Re: HA Cluster - Clean Reboot of one node caused disconect

Posted: Fri Dec 20, 2013 8:24 pm
by jtmroczek
Wow! I missed that we were on such an old version. The installers must have gotten mixed up. I think it is a testament to the quality of StarWind that the original 6.0.0 release has worked so well.

I have confirmed that no errors were reported in the Windows or IPMI event logs.

~joe

Re: HA Cluster - Clean Reboot of one node caused disconect

Posted: Tue Dec 24, 2013 2:12 pm
by Anatoly (staff)
OK. I think the best way here will be to update the SAN software and see if it helps.

Re: HA Cluster - Clean Reboot of one node caused disconect

Posted: Tue Dec 24, 2013 7:05 pm
by jtmroczek
Anatoly:

We have already performed the update.
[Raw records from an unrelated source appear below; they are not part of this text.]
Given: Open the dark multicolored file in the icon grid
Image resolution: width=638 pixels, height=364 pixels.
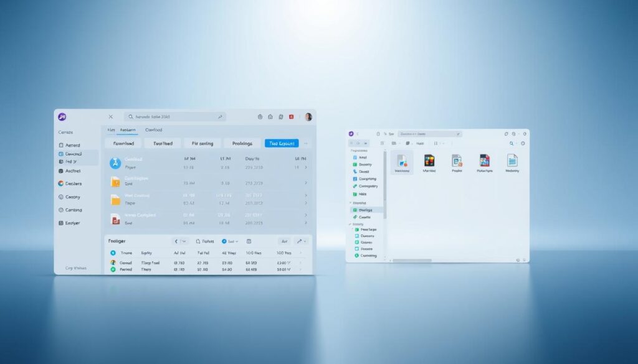Looking at the screenshot, I should coord(429,161).
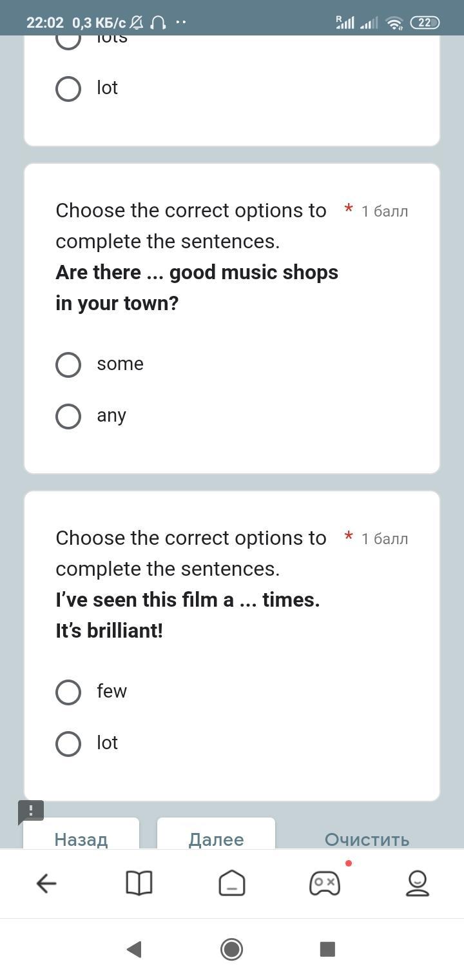Tap Очистить to clear the form
The width and height of the screenshot is (464, 980).
click(x=367, y=838)
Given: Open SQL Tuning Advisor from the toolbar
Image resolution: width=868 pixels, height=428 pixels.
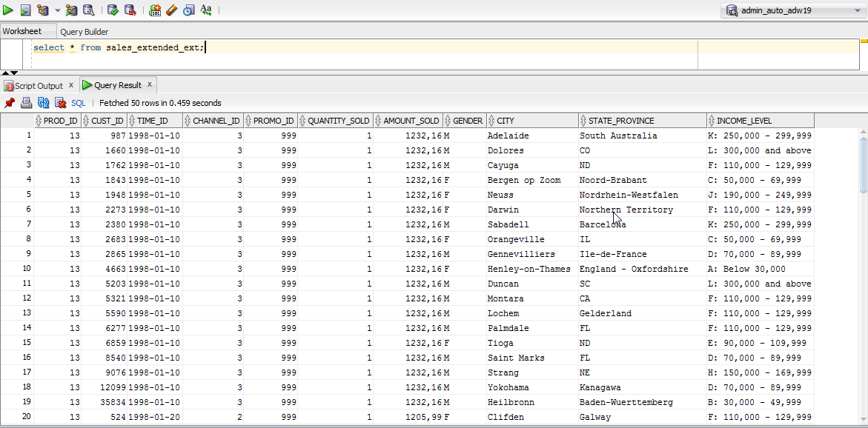Looking at the screenshot, I should tap(88, 10).

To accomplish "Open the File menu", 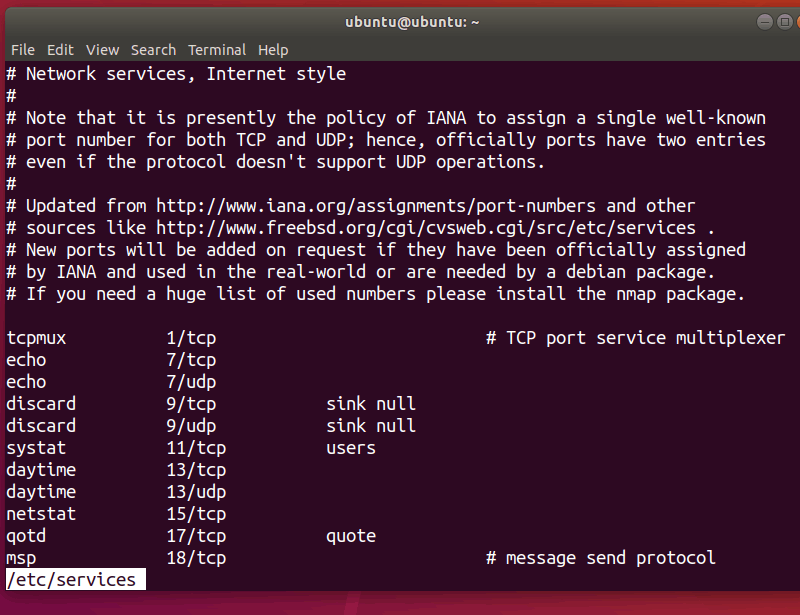I will tap(22, 50).
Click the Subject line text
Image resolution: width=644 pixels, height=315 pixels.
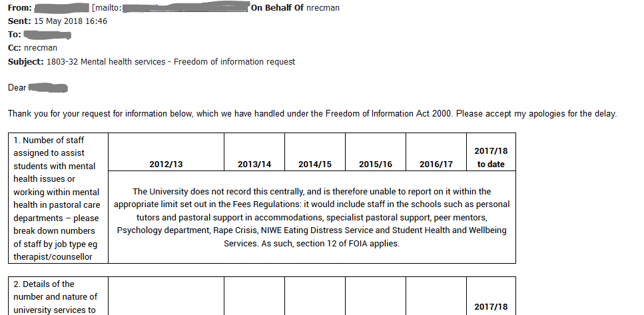pyautogui.click(x=170, y=61)
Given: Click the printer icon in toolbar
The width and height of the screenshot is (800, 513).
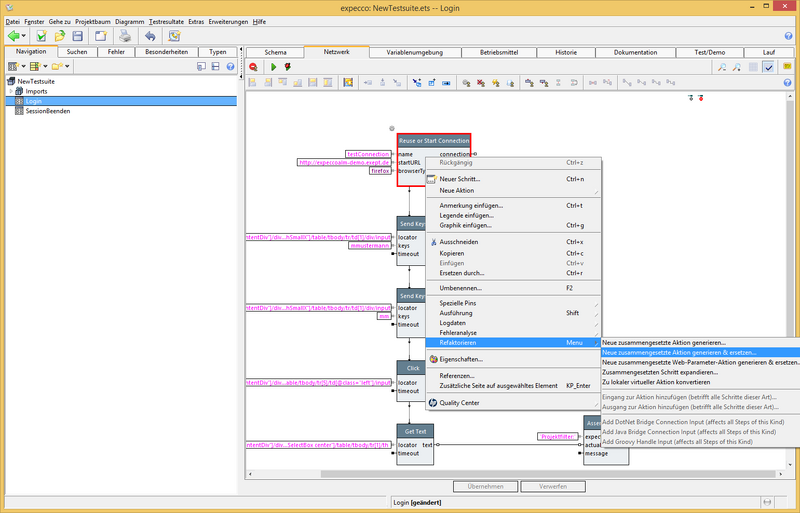Looking at the screenshot, I should (125, 36).
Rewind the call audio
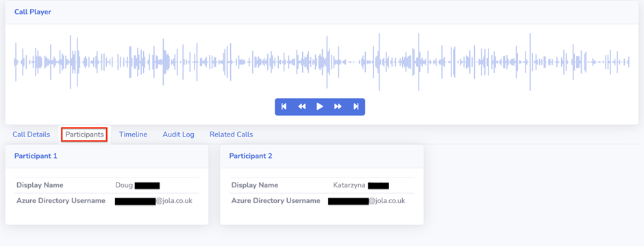 coord(302,107)
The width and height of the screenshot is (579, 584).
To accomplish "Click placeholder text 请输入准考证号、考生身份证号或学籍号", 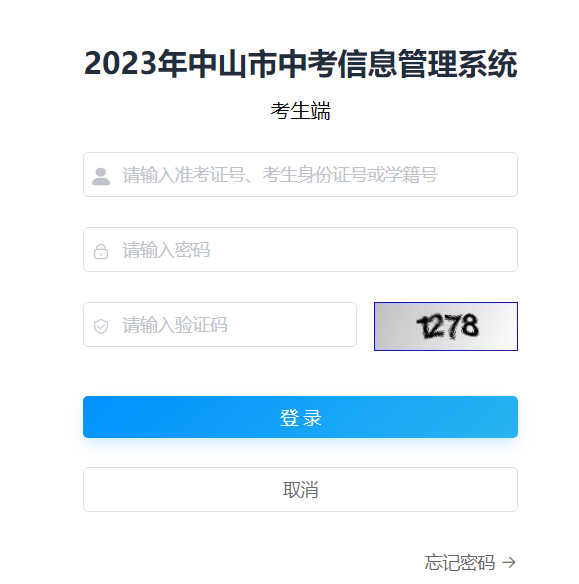I will click(x=280, y=175).
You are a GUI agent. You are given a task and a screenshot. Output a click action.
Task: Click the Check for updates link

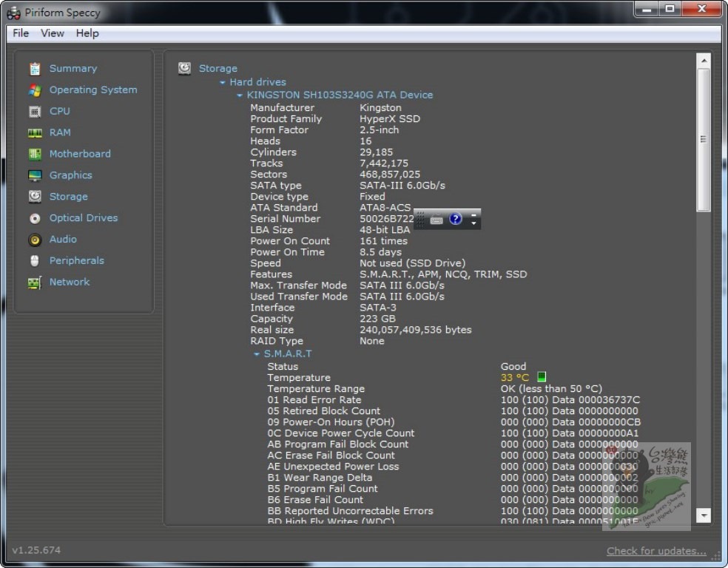pyautogui.click(x=656, y=551)
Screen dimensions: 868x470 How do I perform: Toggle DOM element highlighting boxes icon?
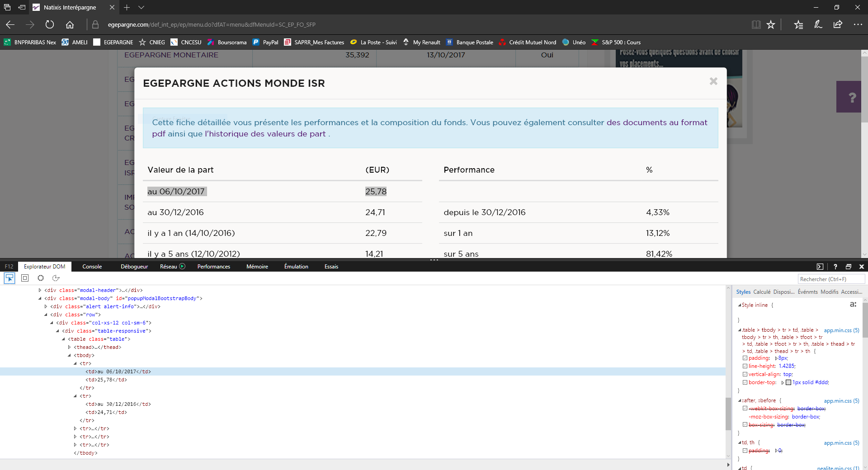[25, 278]
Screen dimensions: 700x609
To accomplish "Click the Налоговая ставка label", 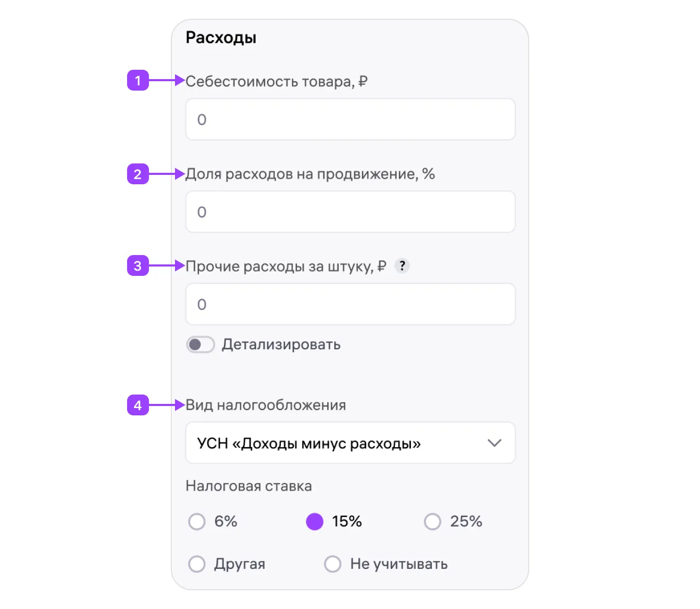I will click(x=248, y=486).
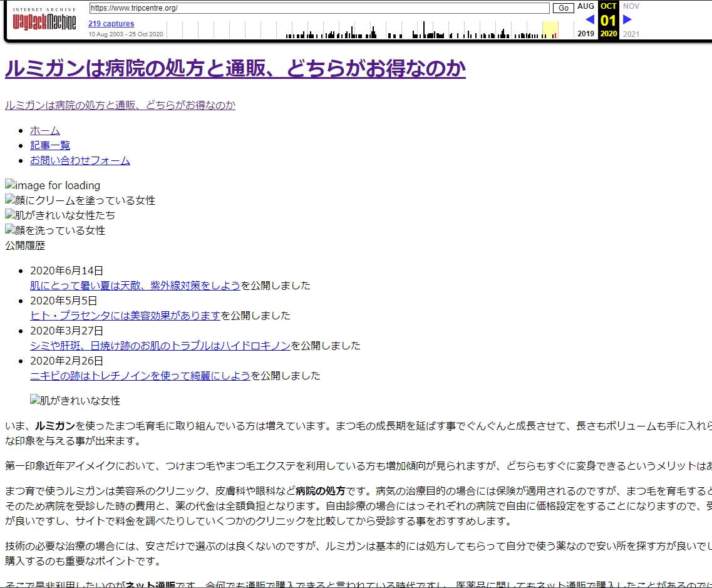The height and width of the screenshot is (588, 712).
Task: Click the highlighted 2020 section of the capture timeline
Action: click(x=550, y=29)
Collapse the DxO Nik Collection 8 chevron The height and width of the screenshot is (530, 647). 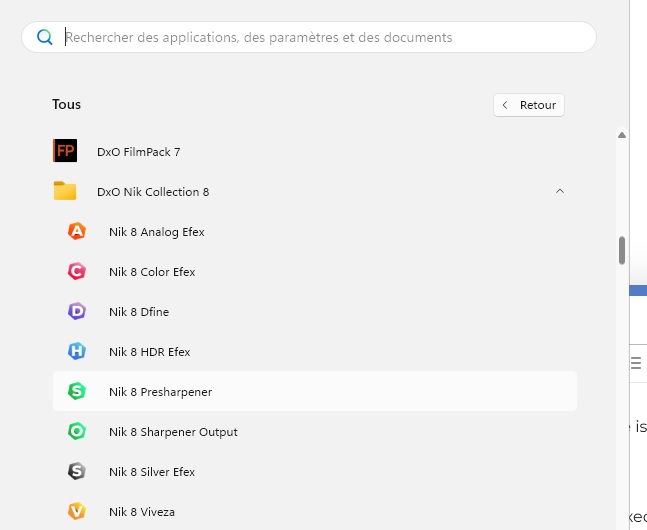coord(559,191)
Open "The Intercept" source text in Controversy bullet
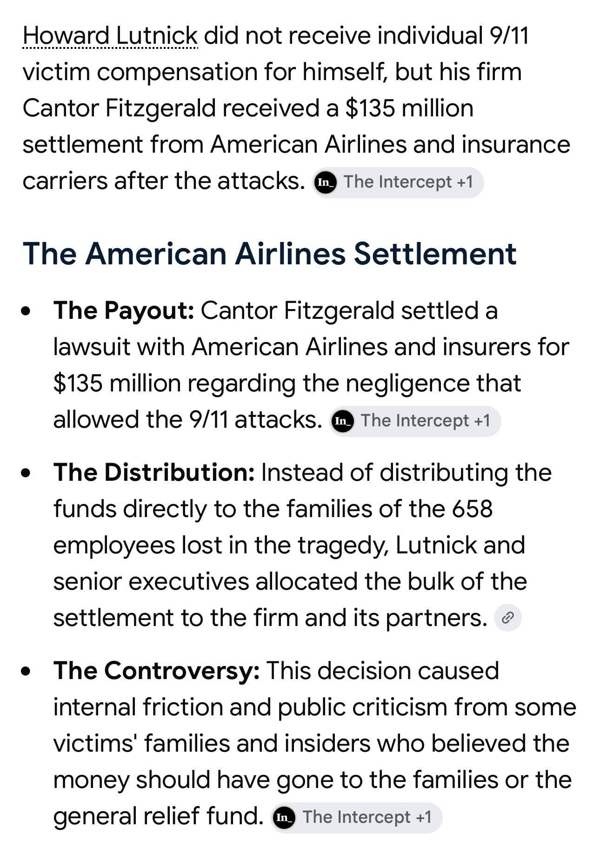The image size is (600, 868). click(356, 817)
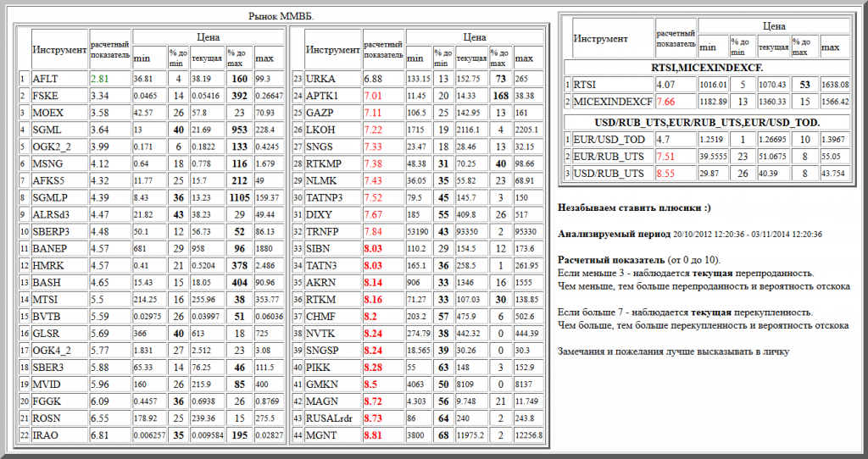The image size is (868, 459).
Task: Click the AFLT ticker in row 1
Action: (45, 79)
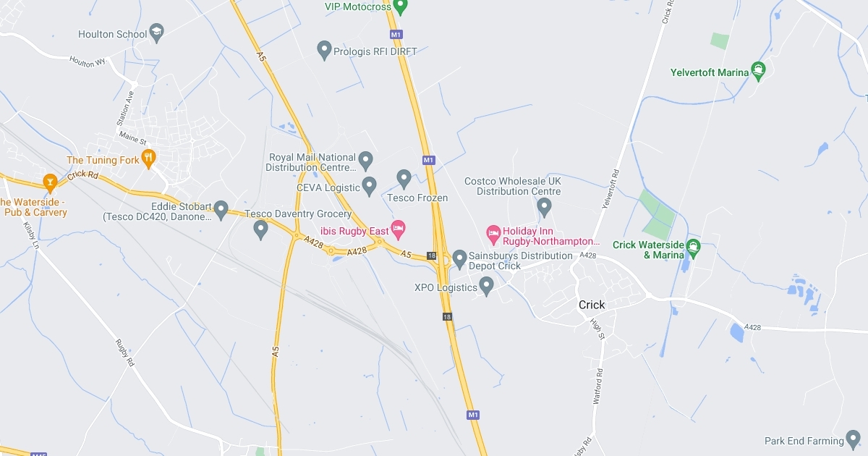Select the XPO Logistics pin icon
Screen dimensions: 868x456
point(487,286)
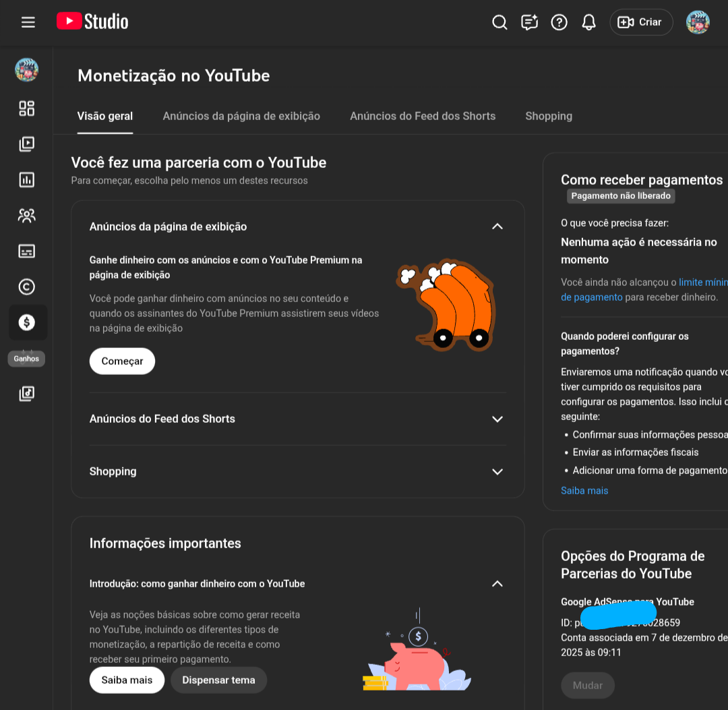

It is hard to know if the issue is resolved. Under the old code we rebooted over a dozen times without issue. I feel comfortable that there is nothing more to be done at this time.

~joe

Re: HA Cluster - Clean Reboot of one node caused disconect

Posted: Mon Dec 30, 2013 10:46 am
by Anatoly (staff)
Great to know!

Let us know if you`ll have any updates!